514 – Echange pur et simple.
Taxe : 5 % sur la valeur de l’un des lots. Cette valeur vénale réelle doit faire l’objet d’une déclaration estimative par les parties à la date de l’acte (voir « déclaration estimative », n° 416). Les taxes additionnelles ne sont pas dues lorsque l’échange est taxé à ce taux de 5 %. Par ailleurs, la taxe sur les échanges étant un droit du budget de l’État, les frais d’assiette et de recouvrement ne sont pas dûs.
Cependant, I’échange peut être taxé aux taux prévus pour la vente de l’immeuble qui donnerait lieu à la taxation la plus élevée s’il en résulte une imposition plus favorable aux parties. Celles-ci doivent demander expressément l’application du régime de vente d’immeuble et s’engager à acquitter le complément de taxes dans le cas où les conditions exigées pour la réduction ne seraient pas remplies (par exemple : non-maintien des locaux à usage d’habitation).
Lorsque l’un des échangistes est un assujetti et qu’il cède un terrain à bâtir ou un immeuble neuf, la TVA est due au taux normal sur la valeur de cet immeuble.
Le cas échéant, I’évaluation de l’usufruit et, par voie de conséquence, de la nue-propriété, est déclarée par les parties sous le contrôle de l’Administration.
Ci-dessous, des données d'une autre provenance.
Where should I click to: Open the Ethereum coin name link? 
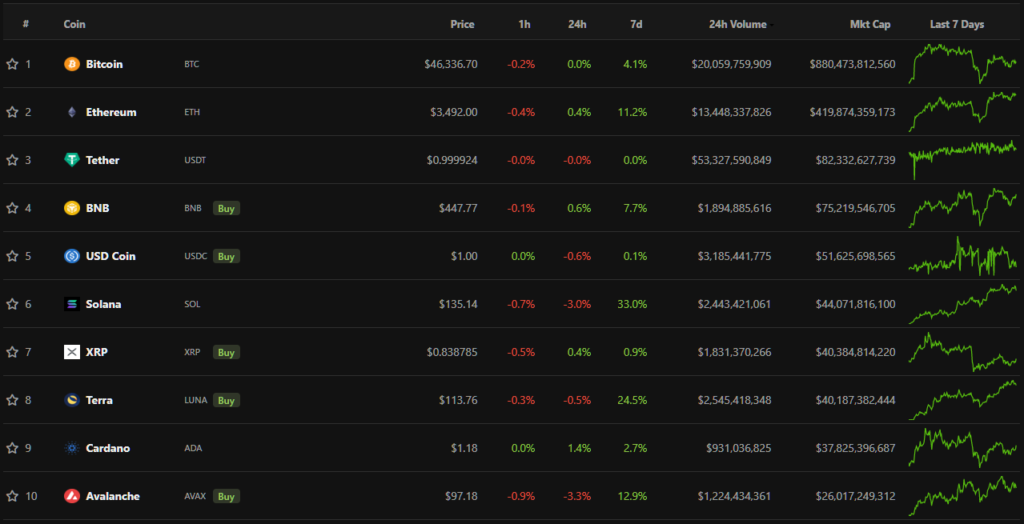click(x=111, y=112)
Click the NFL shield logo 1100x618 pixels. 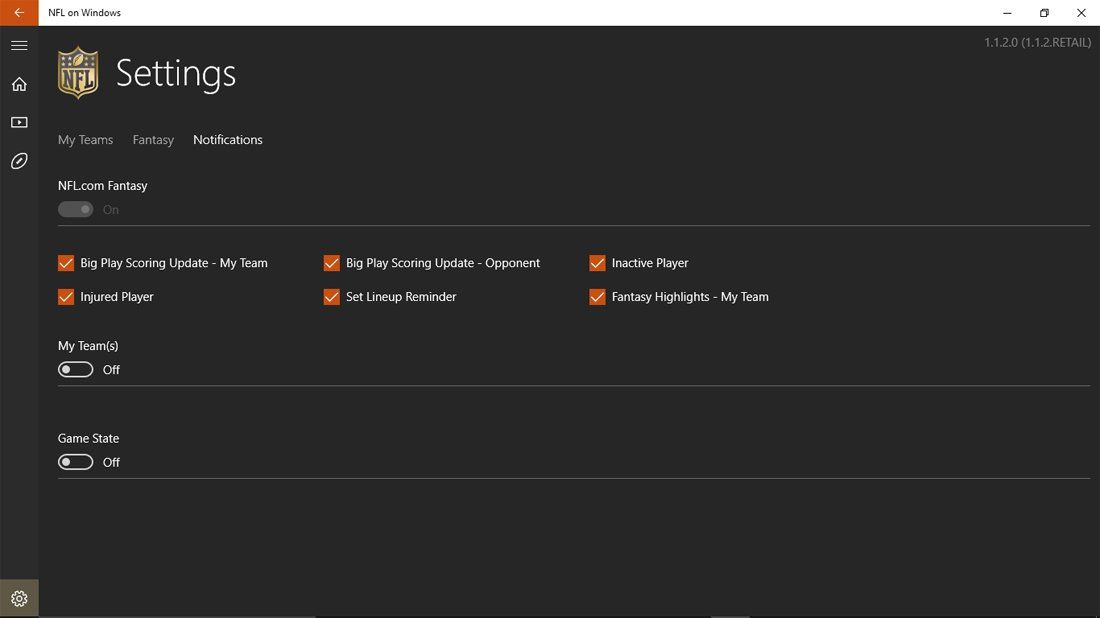(78, 73)
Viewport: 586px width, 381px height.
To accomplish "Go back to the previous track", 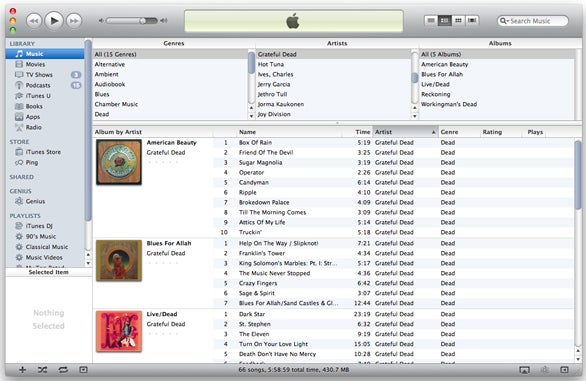I will tap(34, 21).
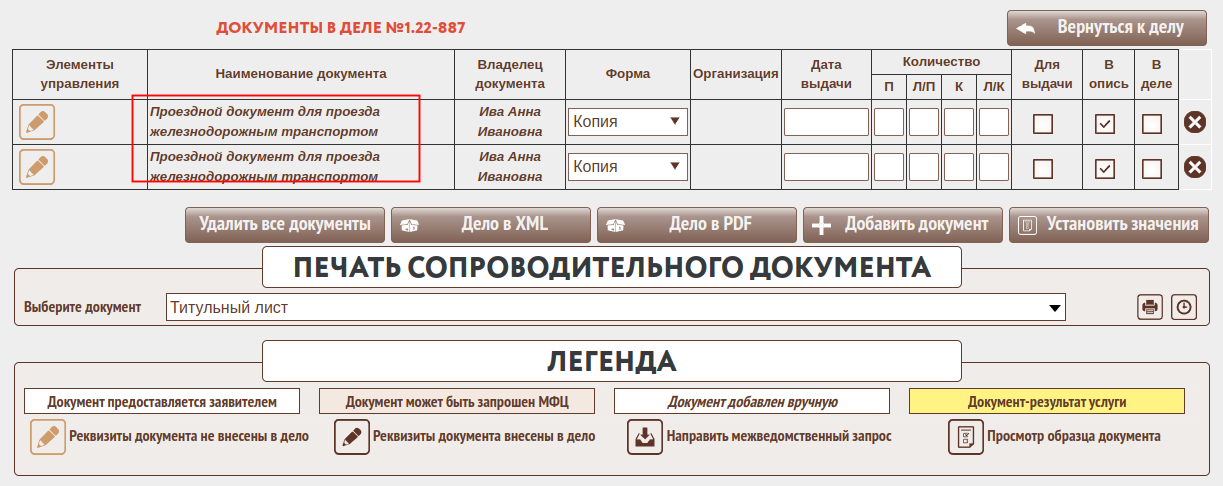The height and width of the screenshot is (486, 1223).
Task: Delete first document with X icon
Action: coord(1194,122)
Le barème forfaitaire de l’article 669 CGI (voir n° 1236) n’est pas obligatoire.
Lorsque, dans un échange pur et simple, les frais sont supportés par un seul co-échangiste, la part des frais pris en charge est taxable comme une soulte. (voir numéro ci-après).
La C.S.I. proportionnelle (n° 349) est perçue sur la valeur de chaque lot.